• _Activity_
The records are given next. Repeat each one exactly.

Top of Input records

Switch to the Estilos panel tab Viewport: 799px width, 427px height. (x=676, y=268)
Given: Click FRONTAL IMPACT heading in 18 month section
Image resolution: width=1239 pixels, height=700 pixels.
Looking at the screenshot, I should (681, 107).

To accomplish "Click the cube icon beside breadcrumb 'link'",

Bottom of Input records

• _Answer below_
Switch to the Estilos panel tab Viewport: 799px width, 427px height. (x=676, y=268)
Given: Click FRONTAL IMPACT heading in 18 month section
Image resolution: width=1239 pixels, height=700 pixels.
Looking at the screenshot, I should (681, 107).

To accomplish "Click the cube icon beside breadcrumb 'link'",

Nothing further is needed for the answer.